EXERCISE OBJECTIVE =
Output the rows from the line containing "Identify the location of boolean-intersect-icon." through the line containing "Image resolution: width=1208", copied word for word, and nothing else.

SUPPLIED RECORDS =

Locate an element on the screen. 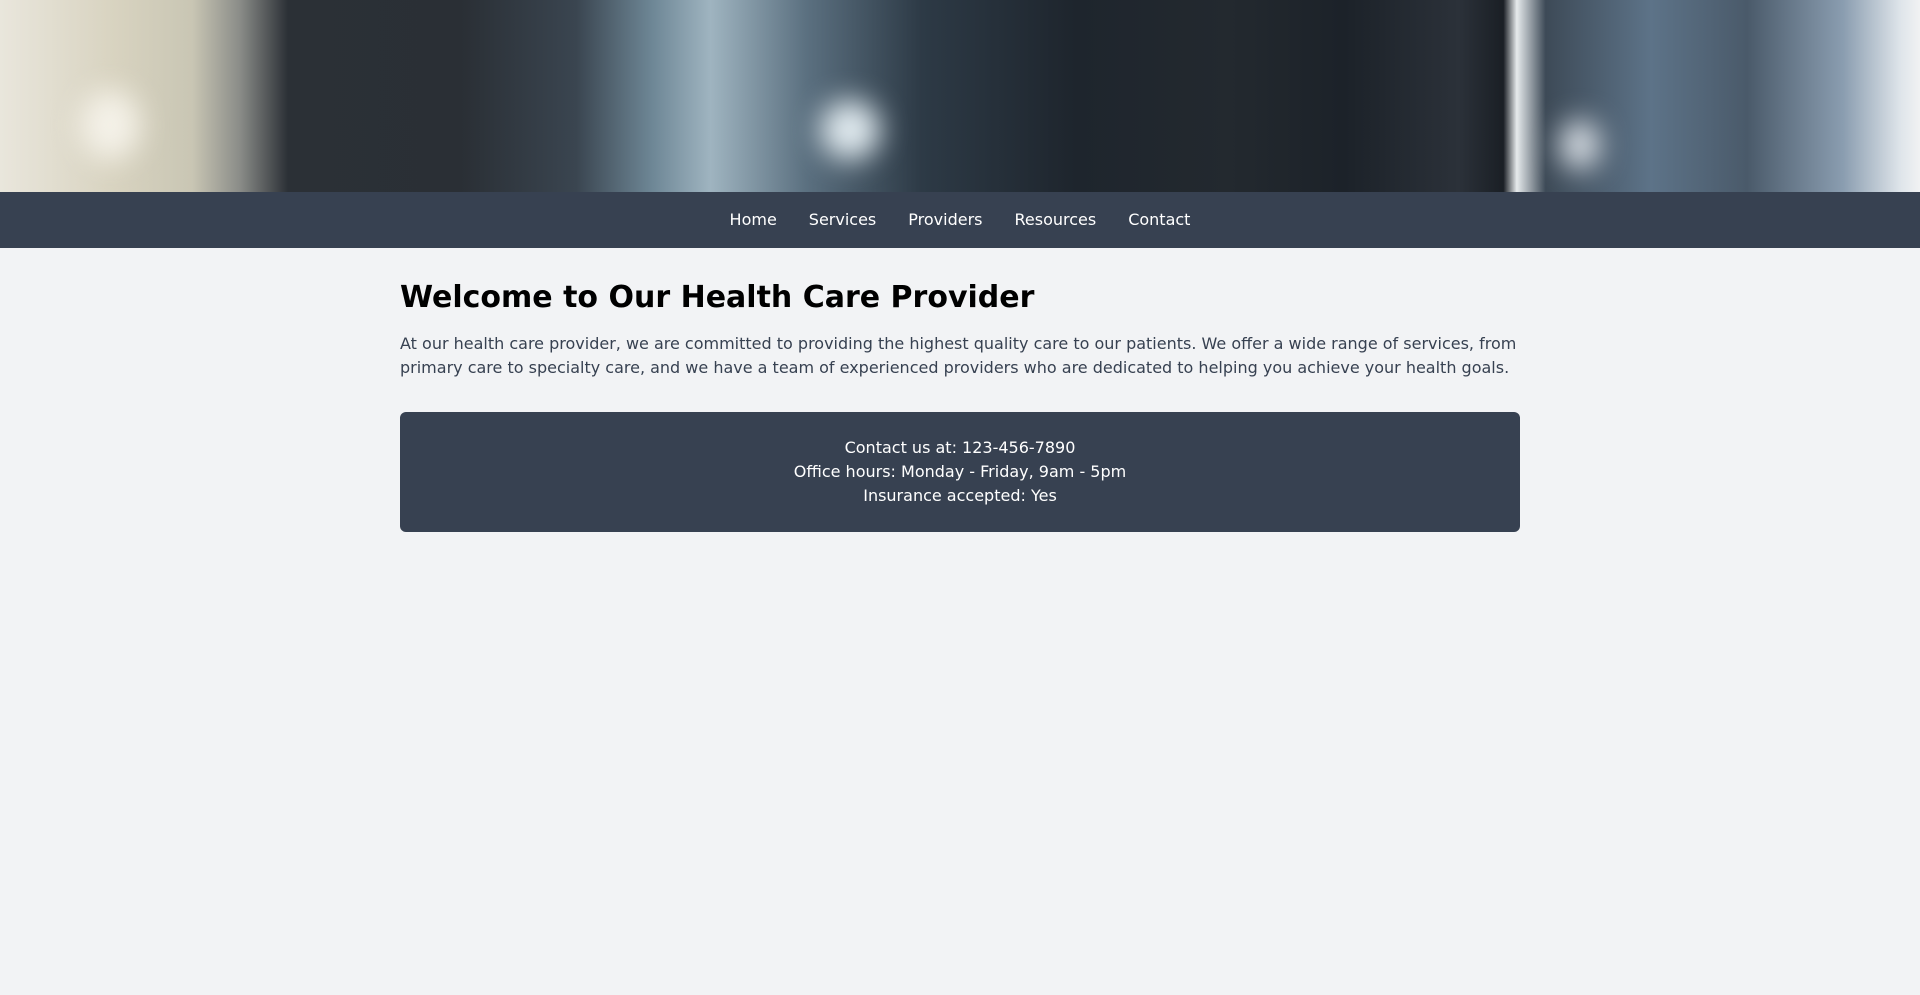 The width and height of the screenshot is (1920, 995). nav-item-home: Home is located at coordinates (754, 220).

---

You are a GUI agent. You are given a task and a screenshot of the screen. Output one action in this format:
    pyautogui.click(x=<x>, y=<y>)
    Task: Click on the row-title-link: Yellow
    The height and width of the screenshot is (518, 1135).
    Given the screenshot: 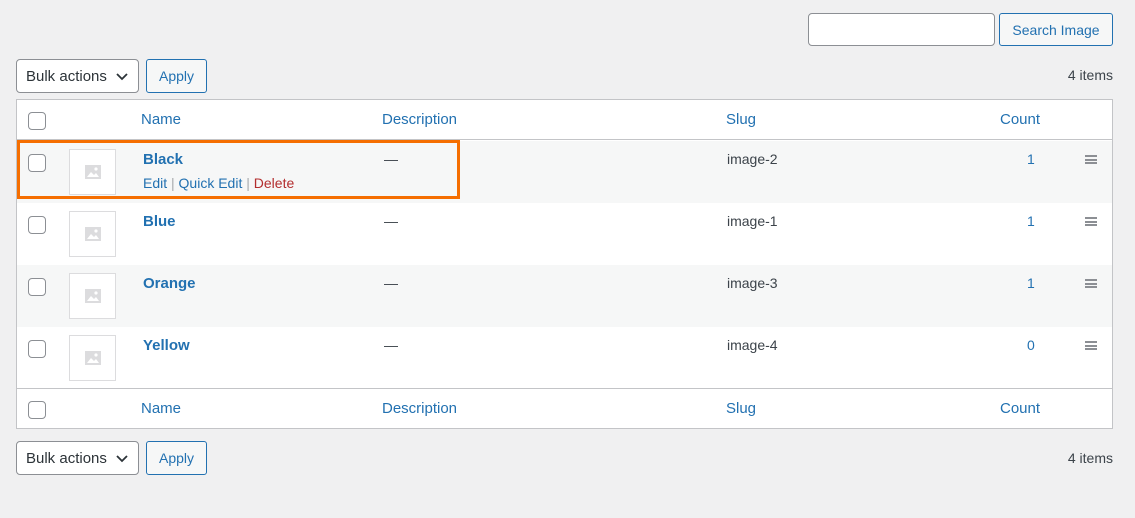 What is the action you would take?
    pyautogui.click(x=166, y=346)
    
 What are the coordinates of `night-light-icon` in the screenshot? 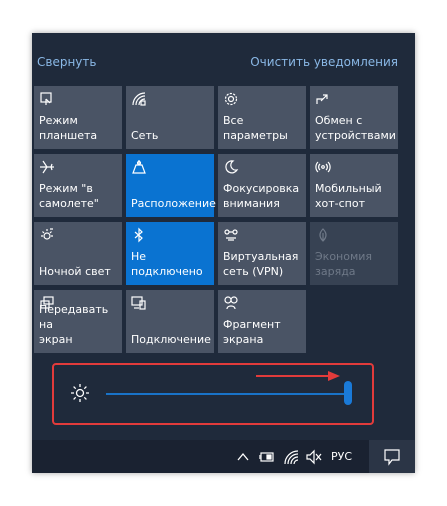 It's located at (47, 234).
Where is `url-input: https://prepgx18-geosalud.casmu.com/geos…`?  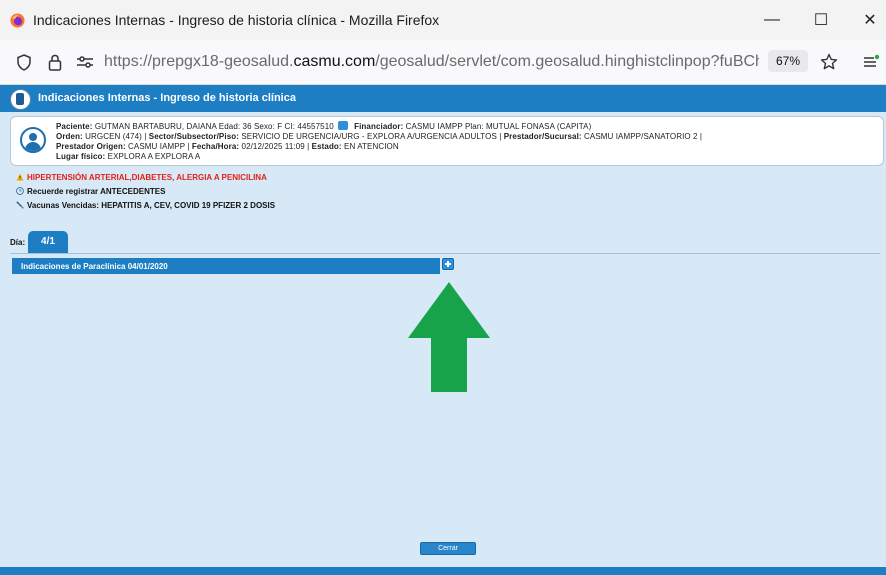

* * *

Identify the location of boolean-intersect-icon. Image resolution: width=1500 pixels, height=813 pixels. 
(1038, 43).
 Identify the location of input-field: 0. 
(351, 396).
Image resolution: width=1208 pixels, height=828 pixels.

TASK ANSWER =
Identify the location of boolean-intersect-icon. Image resolution: width=1500 pixels, height=813 pixels. 
(1038, 43).
 Identify the location of input-field: 0. 
(351, 396).
Image resolution: width=1208 pixels, height=828 pixels.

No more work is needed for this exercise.